Amsterdam, Netherlands ( — In a rare prosecution of someone who aided a patient in killing herself, a Dutch court has sentenced a man who says he is a "suicide consultant" to one year in prison for helping a woman die.

Jan Hilarius is the 73 year-old founder of De Einder, (Dutch for Horizon) a Netherlands-based group that promotes assisted suicide. She was found guilty of showing a 25 year-old woman in 2003 how to obtain the drugs necessary to end her life.

According to a Reuters report, a court in the northern town of Alkmaar said Hilarius assisted the woman in finding deadly doses and combinations of drugs. The euthanasia advocate communicated with the woman online, but the court said the penalty would have been the same as assisting her in person.

"On the basis of his experience as a social worker, J.H. should have known that he could not diagnose whether the woman was suffering unbearably," the court said. "J.H. professes to respect the boundaries of the law but crossed them by providing assistance in suicide to people who possibly were really looking for medical help."

The court also worried about the woman not being sure she wanted to die.

"Everything has now come very rapidly, there is no way back anymore," she wrote shortly after getting the drugs.

Hilarius, who has worked with the euthanasia group since September 2004, has not decided whether to appeal the conviction.

The Netherlands was the first country to allow euthanasia, but doctors have to follow certain protocols beforehand.

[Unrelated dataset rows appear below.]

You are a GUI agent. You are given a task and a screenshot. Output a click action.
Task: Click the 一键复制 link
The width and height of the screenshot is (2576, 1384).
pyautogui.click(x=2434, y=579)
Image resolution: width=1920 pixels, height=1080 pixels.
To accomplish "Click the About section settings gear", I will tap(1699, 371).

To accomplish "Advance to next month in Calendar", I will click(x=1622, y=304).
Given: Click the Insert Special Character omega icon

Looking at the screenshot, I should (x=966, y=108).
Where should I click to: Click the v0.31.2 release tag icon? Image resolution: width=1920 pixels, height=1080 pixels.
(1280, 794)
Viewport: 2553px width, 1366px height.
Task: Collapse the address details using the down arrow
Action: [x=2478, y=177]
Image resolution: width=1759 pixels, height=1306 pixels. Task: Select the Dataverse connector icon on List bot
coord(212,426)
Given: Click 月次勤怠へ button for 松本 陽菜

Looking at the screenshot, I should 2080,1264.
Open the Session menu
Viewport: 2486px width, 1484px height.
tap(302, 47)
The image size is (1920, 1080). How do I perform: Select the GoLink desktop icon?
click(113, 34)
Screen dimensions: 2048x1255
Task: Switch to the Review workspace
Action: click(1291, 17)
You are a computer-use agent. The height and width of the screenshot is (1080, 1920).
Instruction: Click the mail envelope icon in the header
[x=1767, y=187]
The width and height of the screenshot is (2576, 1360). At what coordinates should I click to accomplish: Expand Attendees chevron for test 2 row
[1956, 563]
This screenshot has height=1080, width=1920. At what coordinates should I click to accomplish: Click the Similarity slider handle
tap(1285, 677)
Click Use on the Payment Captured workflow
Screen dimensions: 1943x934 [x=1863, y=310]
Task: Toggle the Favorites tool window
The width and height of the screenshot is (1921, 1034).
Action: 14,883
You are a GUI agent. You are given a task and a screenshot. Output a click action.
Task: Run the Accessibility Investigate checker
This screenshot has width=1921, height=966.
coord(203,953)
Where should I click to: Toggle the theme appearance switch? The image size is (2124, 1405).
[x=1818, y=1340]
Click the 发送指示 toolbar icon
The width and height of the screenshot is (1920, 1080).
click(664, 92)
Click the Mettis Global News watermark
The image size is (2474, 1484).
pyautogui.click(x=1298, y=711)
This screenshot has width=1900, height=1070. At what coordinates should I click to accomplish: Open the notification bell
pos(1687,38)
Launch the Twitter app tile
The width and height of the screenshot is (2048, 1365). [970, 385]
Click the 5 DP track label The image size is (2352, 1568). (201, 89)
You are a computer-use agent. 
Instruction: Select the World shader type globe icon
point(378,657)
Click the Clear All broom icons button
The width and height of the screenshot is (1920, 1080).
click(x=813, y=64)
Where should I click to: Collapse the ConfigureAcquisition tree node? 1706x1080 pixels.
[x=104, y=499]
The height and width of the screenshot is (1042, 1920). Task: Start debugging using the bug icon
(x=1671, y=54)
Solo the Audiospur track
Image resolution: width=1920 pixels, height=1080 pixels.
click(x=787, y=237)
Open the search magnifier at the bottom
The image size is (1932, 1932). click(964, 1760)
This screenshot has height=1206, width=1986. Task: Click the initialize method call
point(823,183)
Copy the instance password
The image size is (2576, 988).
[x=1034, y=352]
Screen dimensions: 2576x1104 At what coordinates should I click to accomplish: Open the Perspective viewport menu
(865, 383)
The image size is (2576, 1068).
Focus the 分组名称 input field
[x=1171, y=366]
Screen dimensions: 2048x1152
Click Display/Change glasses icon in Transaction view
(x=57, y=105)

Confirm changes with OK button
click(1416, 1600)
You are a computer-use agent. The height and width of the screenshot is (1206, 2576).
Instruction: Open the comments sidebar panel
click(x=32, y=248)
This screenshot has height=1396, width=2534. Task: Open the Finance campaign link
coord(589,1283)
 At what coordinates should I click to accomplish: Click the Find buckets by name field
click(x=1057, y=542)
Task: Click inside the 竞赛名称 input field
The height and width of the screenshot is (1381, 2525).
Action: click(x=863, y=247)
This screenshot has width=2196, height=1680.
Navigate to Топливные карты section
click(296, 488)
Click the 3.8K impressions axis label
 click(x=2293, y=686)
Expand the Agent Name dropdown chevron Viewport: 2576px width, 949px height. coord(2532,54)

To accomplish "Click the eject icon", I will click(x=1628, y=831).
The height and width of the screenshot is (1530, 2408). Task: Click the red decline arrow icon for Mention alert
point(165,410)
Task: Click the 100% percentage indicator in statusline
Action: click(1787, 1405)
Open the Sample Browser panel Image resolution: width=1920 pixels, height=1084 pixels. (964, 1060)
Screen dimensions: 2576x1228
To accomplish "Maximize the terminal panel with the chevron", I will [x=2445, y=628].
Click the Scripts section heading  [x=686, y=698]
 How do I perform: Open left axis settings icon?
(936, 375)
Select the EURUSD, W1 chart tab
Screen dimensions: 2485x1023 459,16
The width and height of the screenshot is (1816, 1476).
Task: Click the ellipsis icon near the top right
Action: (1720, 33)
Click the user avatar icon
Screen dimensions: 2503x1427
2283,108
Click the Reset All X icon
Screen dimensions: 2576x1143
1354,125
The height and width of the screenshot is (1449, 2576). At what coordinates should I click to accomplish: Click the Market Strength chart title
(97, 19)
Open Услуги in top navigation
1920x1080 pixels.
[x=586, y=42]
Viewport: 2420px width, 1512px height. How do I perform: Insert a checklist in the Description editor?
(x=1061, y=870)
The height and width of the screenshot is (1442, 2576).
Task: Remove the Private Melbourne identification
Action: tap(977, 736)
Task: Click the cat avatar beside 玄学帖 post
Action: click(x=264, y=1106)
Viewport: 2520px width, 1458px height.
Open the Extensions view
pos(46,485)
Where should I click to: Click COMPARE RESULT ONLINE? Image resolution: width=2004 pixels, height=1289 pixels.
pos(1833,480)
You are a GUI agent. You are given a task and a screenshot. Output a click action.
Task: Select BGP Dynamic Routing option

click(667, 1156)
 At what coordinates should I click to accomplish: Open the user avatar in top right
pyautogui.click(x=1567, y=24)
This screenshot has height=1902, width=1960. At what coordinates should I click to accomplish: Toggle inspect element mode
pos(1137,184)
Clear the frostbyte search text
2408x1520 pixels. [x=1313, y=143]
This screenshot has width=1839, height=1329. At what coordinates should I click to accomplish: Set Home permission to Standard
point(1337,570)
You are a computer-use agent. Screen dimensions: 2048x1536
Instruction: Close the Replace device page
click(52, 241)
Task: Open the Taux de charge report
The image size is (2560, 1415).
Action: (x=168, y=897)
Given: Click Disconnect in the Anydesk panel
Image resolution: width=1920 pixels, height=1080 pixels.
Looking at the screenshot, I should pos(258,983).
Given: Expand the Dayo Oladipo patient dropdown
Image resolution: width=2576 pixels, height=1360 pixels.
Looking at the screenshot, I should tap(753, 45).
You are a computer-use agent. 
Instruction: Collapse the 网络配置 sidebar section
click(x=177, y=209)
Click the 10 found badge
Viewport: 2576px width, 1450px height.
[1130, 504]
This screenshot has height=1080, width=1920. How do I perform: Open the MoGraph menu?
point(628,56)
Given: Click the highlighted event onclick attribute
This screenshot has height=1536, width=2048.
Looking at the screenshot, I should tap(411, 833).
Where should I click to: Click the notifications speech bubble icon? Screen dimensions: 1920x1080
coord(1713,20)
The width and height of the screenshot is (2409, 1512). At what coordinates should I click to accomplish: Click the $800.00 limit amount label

According to Reuters, Hilarius established De Einder in 1995 to offer so-called "professional help" for patients who want to kill themselves. The group’s web site says it does not offer the drugs to patients will point them to them.

The group says it has directed 350 people to assisted suicide drugs and claims 35 of the patients have ended their lives thanks to the directions.

Another of the group’s "consultants" was sentenced to six months in jail in 2003 for helping a woman commit suicide.